-- Entries supplied follows --
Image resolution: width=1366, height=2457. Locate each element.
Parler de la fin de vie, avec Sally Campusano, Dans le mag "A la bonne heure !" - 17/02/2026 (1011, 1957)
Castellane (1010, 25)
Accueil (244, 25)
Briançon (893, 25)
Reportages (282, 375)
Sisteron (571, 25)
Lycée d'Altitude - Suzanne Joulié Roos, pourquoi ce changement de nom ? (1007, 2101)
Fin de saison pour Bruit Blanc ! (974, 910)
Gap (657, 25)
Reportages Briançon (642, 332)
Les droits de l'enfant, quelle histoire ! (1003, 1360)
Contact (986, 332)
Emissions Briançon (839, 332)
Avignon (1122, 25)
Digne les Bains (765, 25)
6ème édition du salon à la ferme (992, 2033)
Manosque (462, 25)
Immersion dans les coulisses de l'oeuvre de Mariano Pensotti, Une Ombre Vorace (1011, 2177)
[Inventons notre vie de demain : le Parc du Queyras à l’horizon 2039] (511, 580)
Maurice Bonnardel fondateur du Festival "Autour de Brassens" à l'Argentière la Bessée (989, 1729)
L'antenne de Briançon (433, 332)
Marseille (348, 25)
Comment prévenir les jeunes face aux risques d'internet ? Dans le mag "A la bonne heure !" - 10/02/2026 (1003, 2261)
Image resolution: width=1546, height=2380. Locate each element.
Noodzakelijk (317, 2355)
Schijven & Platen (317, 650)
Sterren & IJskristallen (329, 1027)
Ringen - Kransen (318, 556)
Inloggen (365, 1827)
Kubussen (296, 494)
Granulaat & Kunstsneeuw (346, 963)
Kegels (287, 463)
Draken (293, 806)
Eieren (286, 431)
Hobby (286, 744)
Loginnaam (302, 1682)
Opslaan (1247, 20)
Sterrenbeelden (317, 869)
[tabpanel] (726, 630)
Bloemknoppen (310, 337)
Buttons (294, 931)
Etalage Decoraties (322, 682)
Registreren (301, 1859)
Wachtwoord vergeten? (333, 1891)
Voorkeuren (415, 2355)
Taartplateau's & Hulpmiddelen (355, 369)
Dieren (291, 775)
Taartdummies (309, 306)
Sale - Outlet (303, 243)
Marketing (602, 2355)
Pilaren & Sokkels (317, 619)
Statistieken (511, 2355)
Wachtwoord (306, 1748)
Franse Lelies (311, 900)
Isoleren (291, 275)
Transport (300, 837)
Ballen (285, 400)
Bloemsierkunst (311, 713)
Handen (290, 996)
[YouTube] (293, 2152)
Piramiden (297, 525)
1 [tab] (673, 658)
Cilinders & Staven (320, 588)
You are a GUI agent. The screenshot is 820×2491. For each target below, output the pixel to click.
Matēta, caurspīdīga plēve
-- Entries supplied concluded --
**Exercise goal**
The lines from the one containing "Transport (300, 837)" through the last line of the records are the answer; set them down exactly and add nothing.

**The completed task**
Transport (300, 837)
Ballen (285, 400)
Bloemsierkunst (311, 713)
Handen (290, 996)
[YouTube] (293, 2152)
Piramiden (297, 525)
1 [tab] (673, 658)
Cilinders & Staven (320, 588)
You are a GUI agent. The screenshot is 820×2491. For each target below, output the pixel to click.
Matēta, caurspīdīga plēve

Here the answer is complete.